**What needs to be done:**
What is needed is every line of the data that includes the word "navigation". Please copy each one.
┌─ Material provided
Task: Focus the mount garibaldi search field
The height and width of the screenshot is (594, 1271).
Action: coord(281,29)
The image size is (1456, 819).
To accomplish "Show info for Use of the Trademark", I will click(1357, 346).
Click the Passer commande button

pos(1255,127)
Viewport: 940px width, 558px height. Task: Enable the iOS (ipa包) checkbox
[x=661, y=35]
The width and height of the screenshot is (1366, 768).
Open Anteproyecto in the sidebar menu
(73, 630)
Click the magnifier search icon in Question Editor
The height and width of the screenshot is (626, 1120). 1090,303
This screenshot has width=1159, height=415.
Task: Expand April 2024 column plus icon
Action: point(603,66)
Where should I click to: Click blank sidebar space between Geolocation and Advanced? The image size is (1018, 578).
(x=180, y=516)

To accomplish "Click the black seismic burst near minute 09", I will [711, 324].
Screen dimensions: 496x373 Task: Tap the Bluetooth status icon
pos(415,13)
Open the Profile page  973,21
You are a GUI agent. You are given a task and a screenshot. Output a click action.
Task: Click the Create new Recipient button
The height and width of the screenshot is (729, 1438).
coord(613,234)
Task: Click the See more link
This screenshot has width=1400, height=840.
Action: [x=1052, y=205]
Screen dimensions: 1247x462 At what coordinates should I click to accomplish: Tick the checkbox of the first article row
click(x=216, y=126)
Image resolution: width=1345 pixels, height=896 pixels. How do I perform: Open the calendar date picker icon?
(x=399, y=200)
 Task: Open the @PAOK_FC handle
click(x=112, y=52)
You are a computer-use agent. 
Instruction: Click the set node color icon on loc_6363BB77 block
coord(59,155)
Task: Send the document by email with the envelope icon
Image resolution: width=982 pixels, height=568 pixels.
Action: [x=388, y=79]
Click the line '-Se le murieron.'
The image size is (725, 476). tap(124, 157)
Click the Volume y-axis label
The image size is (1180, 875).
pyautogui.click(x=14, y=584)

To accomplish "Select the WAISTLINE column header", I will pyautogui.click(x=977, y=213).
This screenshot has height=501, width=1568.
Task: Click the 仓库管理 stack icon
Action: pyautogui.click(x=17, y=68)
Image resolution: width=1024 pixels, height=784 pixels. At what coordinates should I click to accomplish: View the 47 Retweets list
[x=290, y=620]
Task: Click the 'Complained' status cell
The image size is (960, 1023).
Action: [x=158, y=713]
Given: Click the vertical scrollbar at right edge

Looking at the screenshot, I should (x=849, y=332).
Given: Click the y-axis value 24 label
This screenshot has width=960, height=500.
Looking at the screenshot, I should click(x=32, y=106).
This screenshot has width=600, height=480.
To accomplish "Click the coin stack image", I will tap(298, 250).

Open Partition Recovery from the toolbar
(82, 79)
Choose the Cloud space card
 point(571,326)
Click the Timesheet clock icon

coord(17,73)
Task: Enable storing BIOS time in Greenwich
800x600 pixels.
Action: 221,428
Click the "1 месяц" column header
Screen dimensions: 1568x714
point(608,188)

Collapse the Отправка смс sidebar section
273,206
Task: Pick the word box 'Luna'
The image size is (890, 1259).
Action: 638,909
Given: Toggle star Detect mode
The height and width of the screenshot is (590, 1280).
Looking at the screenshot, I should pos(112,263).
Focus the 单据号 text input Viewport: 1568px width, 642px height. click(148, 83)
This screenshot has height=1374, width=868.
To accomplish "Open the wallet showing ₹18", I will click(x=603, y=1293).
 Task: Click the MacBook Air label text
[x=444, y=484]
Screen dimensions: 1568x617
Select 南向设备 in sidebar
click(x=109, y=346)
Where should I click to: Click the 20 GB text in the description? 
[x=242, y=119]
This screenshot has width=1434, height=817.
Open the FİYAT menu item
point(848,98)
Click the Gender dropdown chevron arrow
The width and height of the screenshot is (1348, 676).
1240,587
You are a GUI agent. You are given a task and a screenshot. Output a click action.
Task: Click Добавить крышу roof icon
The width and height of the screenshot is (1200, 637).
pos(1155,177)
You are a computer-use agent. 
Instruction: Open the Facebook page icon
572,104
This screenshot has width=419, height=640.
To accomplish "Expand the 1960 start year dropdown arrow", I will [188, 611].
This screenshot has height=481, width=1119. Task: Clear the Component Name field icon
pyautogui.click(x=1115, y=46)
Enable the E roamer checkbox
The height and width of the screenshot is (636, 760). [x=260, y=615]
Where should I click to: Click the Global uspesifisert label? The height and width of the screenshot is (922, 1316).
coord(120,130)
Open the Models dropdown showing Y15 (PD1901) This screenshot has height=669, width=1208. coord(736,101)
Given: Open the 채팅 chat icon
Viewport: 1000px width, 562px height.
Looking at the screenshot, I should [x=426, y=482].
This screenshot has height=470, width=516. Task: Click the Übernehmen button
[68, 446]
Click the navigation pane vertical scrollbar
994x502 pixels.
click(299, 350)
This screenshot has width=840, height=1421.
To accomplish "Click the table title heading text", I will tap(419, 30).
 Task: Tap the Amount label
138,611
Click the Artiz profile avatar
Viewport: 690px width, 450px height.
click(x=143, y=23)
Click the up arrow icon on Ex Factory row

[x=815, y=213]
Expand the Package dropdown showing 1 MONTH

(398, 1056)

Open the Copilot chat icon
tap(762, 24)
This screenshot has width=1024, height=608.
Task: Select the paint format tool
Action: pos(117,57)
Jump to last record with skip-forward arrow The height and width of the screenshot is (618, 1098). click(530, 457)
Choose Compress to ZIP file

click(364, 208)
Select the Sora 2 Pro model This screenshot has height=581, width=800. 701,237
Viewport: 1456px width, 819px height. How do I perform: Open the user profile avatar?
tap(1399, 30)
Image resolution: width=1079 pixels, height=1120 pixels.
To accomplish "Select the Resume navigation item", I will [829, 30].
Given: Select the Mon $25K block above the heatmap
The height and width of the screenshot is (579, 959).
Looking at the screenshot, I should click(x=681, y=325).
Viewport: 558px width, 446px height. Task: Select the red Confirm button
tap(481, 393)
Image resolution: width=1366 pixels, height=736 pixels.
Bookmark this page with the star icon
└─
**Answer section:**
Click the navigation pane vertical scrollbar
To accomplish "Select the Resume navigation item", I will [829, 30].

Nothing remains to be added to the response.